# General Site Information > Q & A >  lighting can u help?

## jay

After gary mentioned to try keep direct sun out of the tank ,
got me thinking ,maybe i got the wrong lights in my set up? you may have come across the aqua one lights that come with the regency 100? inside it contains one white light and one blue ,well i have that aswell as two 420 actinics is this to many blue?should i get another white one ?i forgot to mention the tank is in my hallway with very little sunlight.
The two blue lights come on 1200pm-1200am and the white come on 1300-2300

----------


## Gary R

Are these marine blue and marine white jay ?

and you are keeping them on abit long as well i have mine set to come on for 3 hours in the morning as when i get up the tank is up and working then again in the evening for around 6 hours and the blues are the last to go out, as it makes it more like the moon at night.
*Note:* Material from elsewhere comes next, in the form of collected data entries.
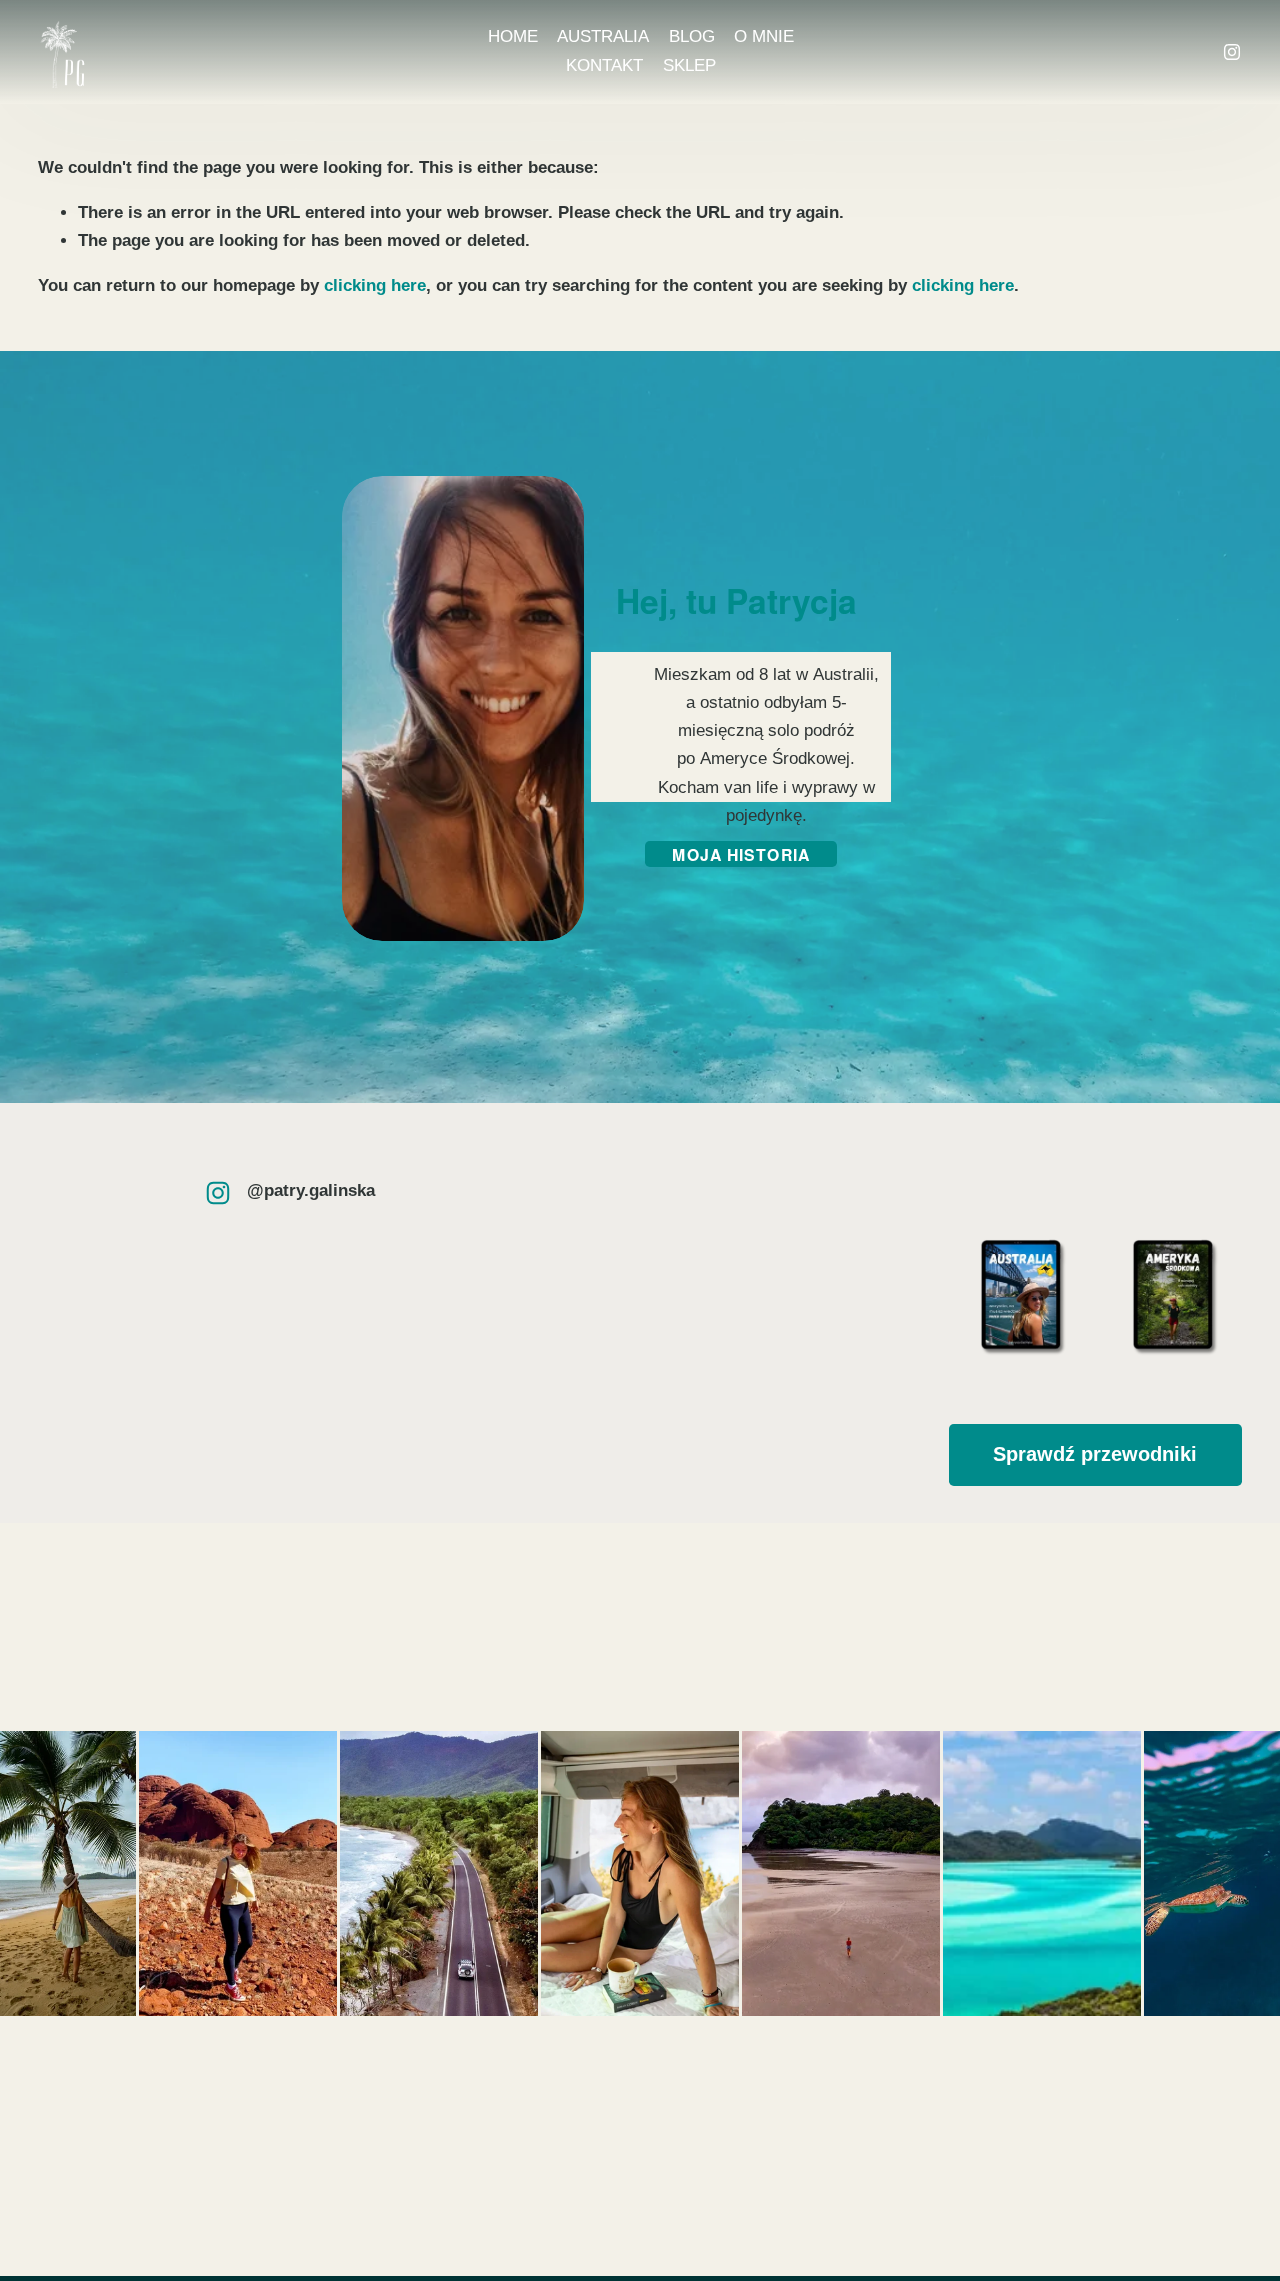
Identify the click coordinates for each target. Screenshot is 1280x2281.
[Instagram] (1232, 52)
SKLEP (689, 65)
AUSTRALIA (603, 36)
plus you will need to keep an eye on the heat that you will be getting off the lights.

----------


## jay

the blue actinics are obviously marine but the other from the aqua one im not sure   will look into it

----------


## Timo

I would turn the whites off at 10 or sooner, mine go of on a timer at about 8. Dont forget even though the blues dont look bright they are giving out the same amount of light and the photosynthesis process will be the same conversion of light energy into chemical energy by living organisms.

----------


## jay

Thanks timo does this mean you would still leave the two blues on for the 12 hours i do already?

----------


## Gary R

> Thanks timo does this mean you would still leave the two blues on for the 12 hours i do already?


Theres no need for them to be on for that long jay ....max of 8 to 9 hours a day and thats if you have corals in your tank.

you only need them on when your in to get the pleasure out of seeing your fish and corals.

and if you have not got corals yet, you dont them on this long.   

Hope this helps m8

----------


## jay

Thanks soooo much for you advise  guy's i will look at the timer situation and 
 reduce the the times they are on .

----------


## Timo

> Thanks timo does this mean you would still leave the two blues on for the 12 hours i do already?


If the light is white or blue only run for 6-8 hours a day. timers work very well and your fish get used to hiding before they go out. 

My point was algae can grow just as well under blue light as white. Sounds like your doing ok though m8.

----------